Lmod is a hierarchical module system, meaning a module can only be loaded after loading the necessary compilers and MPI libraries that it depends on. This helps avoid conflicting libraries and dependencies being loaded at the same time. A list of all available modules on the system can be found with the module spider command:

$ module spider # list all modules, even those not available due to incompatible with currently loaded modules

-----------------------------------------------------------------------------------
The following is a list of the modules and extensions currently available:
-----------------------------------------------------------------------------------
  amdblis: amdblis/3.0
  amdfftw: amdfftw/3.0
  amdlibflame: amdlibflame/3.0
  amdlibm: amdlibm/3.0
  amdscalapack: amdscalapack/3.0
  anaconda: anaconda/2021.05-py38
  aocc: aocc/3.0

Lines 1-45

The module spider command can also be used to search for specific module names.

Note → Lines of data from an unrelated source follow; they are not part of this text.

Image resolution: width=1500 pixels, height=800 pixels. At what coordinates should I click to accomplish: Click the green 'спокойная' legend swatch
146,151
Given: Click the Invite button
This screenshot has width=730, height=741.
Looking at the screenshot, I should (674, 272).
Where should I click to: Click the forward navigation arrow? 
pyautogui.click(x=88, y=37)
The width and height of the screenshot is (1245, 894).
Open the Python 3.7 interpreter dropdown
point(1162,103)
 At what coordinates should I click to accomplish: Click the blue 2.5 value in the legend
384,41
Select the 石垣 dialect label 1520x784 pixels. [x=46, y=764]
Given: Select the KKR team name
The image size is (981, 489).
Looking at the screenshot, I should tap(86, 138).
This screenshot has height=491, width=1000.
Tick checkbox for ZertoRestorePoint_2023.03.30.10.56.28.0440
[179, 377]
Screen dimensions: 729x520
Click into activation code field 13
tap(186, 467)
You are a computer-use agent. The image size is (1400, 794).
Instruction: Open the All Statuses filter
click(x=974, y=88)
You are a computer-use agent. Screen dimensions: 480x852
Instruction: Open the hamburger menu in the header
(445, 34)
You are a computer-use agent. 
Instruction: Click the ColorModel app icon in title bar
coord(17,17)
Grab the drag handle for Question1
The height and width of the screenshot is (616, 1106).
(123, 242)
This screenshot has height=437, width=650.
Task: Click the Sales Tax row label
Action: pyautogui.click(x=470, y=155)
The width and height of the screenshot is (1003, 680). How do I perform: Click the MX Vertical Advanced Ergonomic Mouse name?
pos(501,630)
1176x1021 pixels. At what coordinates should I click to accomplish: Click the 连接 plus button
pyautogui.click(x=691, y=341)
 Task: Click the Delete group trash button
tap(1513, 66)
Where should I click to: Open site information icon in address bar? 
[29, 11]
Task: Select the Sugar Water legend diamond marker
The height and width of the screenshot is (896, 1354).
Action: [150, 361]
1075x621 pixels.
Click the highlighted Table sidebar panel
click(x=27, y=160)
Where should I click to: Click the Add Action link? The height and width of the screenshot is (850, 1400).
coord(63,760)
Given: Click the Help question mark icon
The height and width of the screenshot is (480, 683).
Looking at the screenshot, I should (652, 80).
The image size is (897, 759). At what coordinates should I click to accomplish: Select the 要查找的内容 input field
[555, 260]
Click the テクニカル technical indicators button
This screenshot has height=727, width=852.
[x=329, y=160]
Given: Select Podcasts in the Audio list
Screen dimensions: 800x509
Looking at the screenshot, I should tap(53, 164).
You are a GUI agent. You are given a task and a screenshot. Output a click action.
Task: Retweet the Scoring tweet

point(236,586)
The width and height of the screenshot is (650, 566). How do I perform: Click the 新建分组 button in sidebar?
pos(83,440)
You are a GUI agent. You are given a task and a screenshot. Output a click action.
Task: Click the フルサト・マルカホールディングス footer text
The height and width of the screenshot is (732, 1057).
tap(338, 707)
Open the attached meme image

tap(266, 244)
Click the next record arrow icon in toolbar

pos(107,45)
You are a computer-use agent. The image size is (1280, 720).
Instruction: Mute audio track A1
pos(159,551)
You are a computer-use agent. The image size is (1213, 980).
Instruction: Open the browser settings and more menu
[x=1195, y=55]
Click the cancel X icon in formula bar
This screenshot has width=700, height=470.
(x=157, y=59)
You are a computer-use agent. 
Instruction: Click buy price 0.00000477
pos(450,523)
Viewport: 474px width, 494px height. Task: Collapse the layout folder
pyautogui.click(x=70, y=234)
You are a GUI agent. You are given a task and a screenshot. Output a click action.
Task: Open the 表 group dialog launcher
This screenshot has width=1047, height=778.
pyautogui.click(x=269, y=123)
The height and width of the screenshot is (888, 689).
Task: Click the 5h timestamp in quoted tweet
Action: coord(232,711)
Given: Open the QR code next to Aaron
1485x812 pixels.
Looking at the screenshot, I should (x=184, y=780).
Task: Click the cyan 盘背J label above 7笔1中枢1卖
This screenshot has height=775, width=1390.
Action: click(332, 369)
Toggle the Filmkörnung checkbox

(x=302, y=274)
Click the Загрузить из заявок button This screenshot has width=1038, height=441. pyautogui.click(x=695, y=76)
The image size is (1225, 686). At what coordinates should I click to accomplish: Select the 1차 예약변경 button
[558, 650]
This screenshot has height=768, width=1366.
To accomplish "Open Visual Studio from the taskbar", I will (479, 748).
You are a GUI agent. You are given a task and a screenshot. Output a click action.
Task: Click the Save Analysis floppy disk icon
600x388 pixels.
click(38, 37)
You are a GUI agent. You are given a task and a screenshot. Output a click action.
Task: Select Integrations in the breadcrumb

$ module spider intel # all modules with names containing 'intel'
-----------------------------------------------------------------------------------
  intel:
-----------------------------------------------------------------------------------
     Versions:
        intel/19.0.5.281
        intel/19.1.3.304
     Other possible modules matches:
        intel-mkl
-----------------------------------------------------------------------------------
$ module spider intel/19.1.3.304 # additional details on a specific module
-----------------------------------------------------------------------------------
  intel: intel/19.1.3.304
-----------------------------------------------------------------------------------

    This module can be loaded directly: module load intel/19.1.3.304

    Help:
      Intel Parallel Studio.

When users log into Anvil, a default compiler (GCC), MPI libraries (OpenMPI), and runtime environments (e.g., Cuda on GPU-nodes) are automatically loaded into the user environment. It is recommended that users explicitly specify which modules and which versions are needed to run their codes in their job scripts via the module load command. Users are advised not to insert module load commands in their bash profiles, as this can cause issues during initialization of certain software (e.g. Thinlinc).

When users load a module, the module system will automatically replace or deactivate modules to ensure the packages you have loaded are compatible with each other. Following example shows that the module system automatically unload the default Intel compiler version to a user-specified version:

$ module load intel # load default version of Intel compiler
$ module list # see currently loaded modules

Currently Loaded Modules:
  1) intel/19.0.5.281

$ module load intel/19.1.3.304 # load a specific version of Intel compiler
$ module list # see currently loaded modules

The following have been reloaded with a version change:
  1) intel/19.0.5.281 => intel/19.1.3.304

Most modules on Anvil include extensive help messages, so users can take advantage of the module help command to find information about a particular application or module. Every module also contains two environment variables named $RCAC_APPNAME_ROOT and $RCAC_APPNAME_VERSION identifying its installation prefix and its version. Users are encouraged to use generic environment variables such as CC, CXX, FC, MPICC, MPICXX etc. available through the compiler and MPI modules while compiling their code.

Link to section 'Some other common module commands:' of 'Module System' Some other common module commands:

To unload a module

$ module unload mymodulename

To unload all loaded modules and reset everything to original state.

$ module purge

To see all available modules that are compatible with current loaded modules

$ module avail

To display information about a specified module, including environment changes, dependencies, software version and path.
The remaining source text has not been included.